The World Economic Forum released its annual Global Risks Report with issues such as climate, cybersecurity, and space among major topics mentioned in the assessment.
Each year the World Economic Forum (WEF) in collaboration with insurance company Marsh McLennan releases a report that according to WEF “tracks global risks perceptions among risk experts and world leaders in business, government, and civil society.” This year’s primary focus was placed on environmental risks with concerns for the near and distant future.
Out of 10 severe risks for the next 10 years, five are environmental with experts believing climate action failure, extreme weather, biodiversity loss as well as human environmental damage and a natural resource crisis will be for concern. UN Environment Coordinator Tim Christopherson stated, “a decade may seem a long time, but we are really in a sprint to save the planet as we know it”.
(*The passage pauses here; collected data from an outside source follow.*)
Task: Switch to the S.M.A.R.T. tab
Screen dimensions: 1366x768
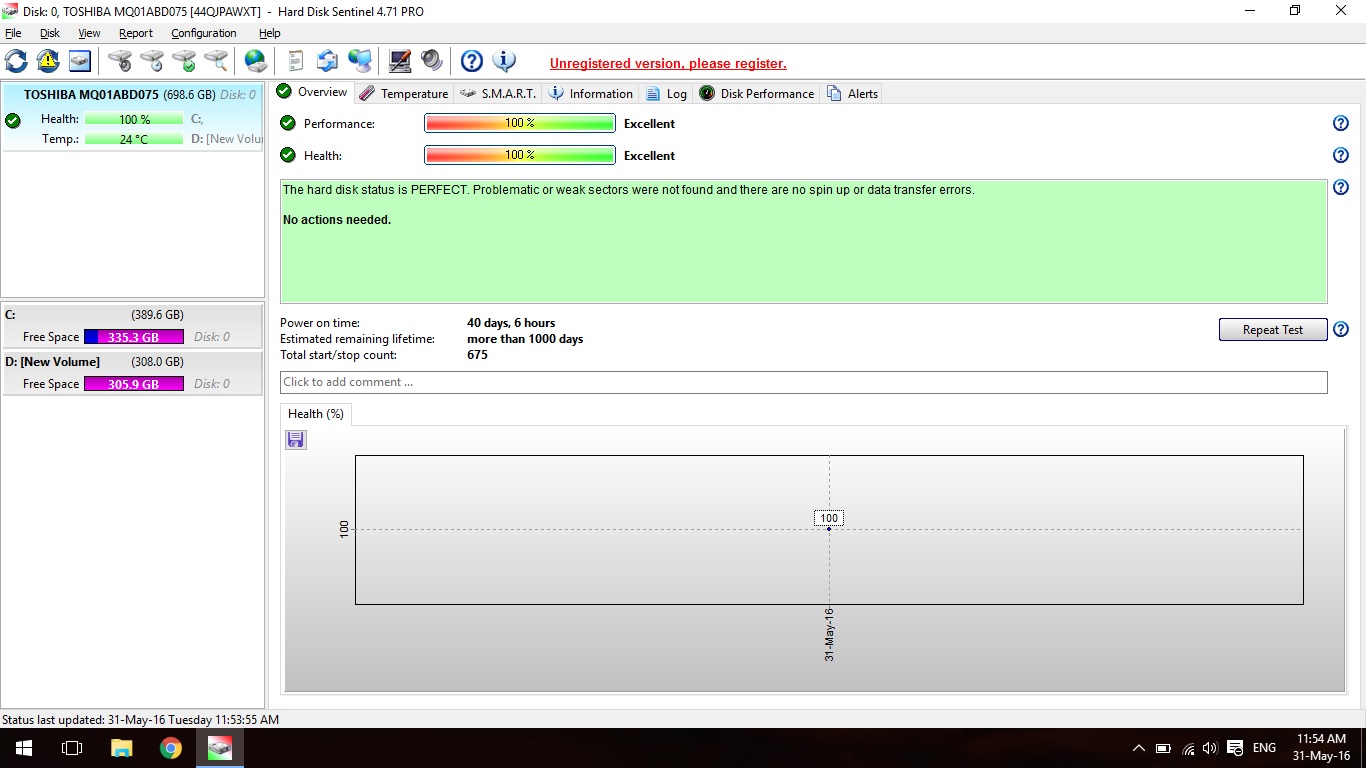Action: coord(498,93)
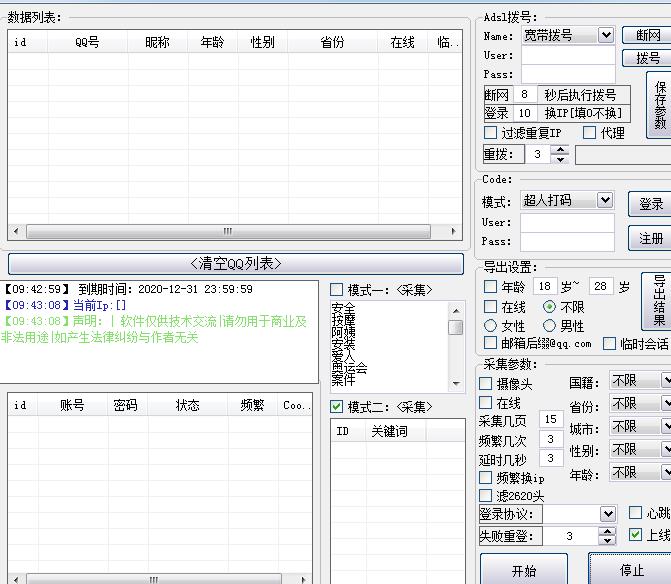This screenshot has height=584, width=671.
Task: Click the 保存参数 button
Action: tap(659, 104)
While the environment may be the first cause for concern the second comes in the form of cybersecurity with a 435 per cent increase in ransomware since 2020. Ransomware isn’t the only thing on the up with an expected $1.09 trillion growth of digital commerce like cryptocurrencies in the next two years.
Although the space race may seem like it is a positive, the Global Risks Report has outlined that it may be doing more harm than good. It is predicted that over 70,000 satellites will be launched in the coming decades while approximately 1 million pieces of debris sized a centimetre or larger are already in space.
International Academy of Astronautics’ Space Debris Committee member and lab technician Darren McKnight stated in an interview with Space News how most of the Debris comes about.
“Two-thirds of the debris generating potential in low Earth orbit does not come from space traffic management,” he said.
“It comes from space debris management, it comes from preventing big, dead things from hitting other big dead things.”
For Australia, five major risks were outlined for concern in the next 10 years. On the list, Australian leaders and experts highlighted worries about a failure of cybersecurity measures, extreme weather events, climate action failure, infectious diseases and a debt crisis
A worldwide survey of almost 1,000 experts revealed that 41.8 per cent believe the next three years will be “consistently volatile with multiple surprises” with 61.2 per cent “concerned” about the outlook for the world.
We reached out to several environmental experts from various Australian universities for comment on the environmental status and future of climate in Australia however had not yet received a response at the time of publication.